Jobs Report Discredits Anti-Tariff Fanatics

Christopher Roach makes a good point about those Chicken Little anti-tariff fanatics that say the economic sky is falling because of Trump working to get fair trade:

The conventional wisdom, at least for the last 70 years or so, strongly supports international free trade. It is rarely questioned, and the leaders of both political parties lock ranks when the doctrine is challenged. Those old enough to remember may recall Al Gore mocking Ross Perot in 1992 during their great NAFTA debate by using a photograph of the authors of the Smoot-Hawley Tariff, which supposedly ushered in the Great Depression.
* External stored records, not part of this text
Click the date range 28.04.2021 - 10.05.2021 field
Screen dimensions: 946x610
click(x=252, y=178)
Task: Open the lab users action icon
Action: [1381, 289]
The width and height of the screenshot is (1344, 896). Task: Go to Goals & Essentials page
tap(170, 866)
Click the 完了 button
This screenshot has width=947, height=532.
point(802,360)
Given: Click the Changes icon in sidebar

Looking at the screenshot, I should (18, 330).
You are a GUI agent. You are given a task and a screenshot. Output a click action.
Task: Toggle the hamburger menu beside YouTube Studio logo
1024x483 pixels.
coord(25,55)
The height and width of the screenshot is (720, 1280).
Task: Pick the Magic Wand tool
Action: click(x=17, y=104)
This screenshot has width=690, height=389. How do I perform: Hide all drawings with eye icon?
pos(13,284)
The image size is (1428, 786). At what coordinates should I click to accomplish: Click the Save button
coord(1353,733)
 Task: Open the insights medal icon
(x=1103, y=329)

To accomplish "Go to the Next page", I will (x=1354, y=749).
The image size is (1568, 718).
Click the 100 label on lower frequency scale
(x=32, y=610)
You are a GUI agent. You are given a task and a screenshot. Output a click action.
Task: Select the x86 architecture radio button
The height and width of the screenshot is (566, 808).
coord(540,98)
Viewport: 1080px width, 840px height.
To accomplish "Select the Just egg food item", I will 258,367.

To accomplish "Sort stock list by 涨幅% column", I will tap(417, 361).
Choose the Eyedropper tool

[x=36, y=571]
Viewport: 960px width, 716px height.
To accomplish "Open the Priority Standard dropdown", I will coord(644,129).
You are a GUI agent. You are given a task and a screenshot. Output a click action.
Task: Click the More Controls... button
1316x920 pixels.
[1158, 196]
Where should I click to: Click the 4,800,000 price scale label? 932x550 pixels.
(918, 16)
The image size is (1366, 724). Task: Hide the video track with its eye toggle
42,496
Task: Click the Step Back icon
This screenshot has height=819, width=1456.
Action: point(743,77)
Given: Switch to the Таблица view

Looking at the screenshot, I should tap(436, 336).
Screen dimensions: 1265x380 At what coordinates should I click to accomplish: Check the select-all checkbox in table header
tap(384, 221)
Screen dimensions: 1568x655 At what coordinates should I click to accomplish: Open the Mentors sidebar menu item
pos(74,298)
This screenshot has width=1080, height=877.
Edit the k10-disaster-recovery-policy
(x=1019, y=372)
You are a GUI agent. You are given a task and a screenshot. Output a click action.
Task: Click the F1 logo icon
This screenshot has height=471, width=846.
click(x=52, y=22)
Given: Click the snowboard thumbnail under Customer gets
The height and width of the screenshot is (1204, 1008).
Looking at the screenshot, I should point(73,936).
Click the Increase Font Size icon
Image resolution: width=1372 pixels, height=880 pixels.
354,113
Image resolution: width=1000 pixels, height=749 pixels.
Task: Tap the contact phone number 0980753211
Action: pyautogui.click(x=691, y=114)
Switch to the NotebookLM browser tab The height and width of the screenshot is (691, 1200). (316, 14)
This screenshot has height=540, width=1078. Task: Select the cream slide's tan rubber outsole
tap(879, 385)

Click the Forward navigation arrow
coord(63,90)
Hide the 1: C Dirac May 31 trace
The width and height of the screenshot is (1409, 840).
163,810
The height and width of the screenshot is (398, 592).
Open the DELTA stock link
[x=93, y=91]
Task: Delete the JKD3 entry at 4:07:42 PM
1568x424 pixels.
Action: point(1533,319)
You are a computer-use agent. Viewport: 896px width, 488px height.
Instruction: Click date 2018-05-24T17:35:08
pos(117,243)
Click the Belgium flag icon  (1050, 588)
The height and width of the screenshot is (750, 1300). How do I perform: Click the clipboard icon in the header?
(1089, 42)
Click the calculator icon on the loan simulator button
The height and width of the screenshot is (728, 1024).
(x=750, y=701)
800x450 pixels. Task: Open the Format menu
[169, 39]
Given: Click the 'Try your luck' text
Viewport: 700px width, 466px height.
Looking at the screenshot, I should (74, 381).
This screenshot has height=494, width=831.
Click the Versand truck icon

Last fall, when Trump called himself a “Tariff Man” and promised to push hard against China, the experts responded with increasingly dire warnings. Former Clinton Labor Secretary Robert Reich, wrote, “Your tariffs could put us into a recession. The world’s other big economies are slowing, too. In 1930, Congressmen Smoot and Hawley championed isolationist tariffs that Herbert Hoover signed into law. They deepened the Great Depression.” Jibran Khan, writing in National Review in September, described the president as an “executive run amok.” Repeatedly, we were told by the business press that tariffs would cost American jobs.

It’s hard not to notice that we never heard any such Cassandra-like warnings when middle-class wages remained stagnant for decades or the Midwest became the Rust Belt, but when it comes to tariffs and free trade, the elite pipes up and speaks with one voice.

Instead of dire results, and in spite of some wobbling in the equities markets, we learned that December was one of the biggest months of job creation on record: 312,000. This far exceeded expectations and included a particular rebound in productive fields like manufacturing and construction.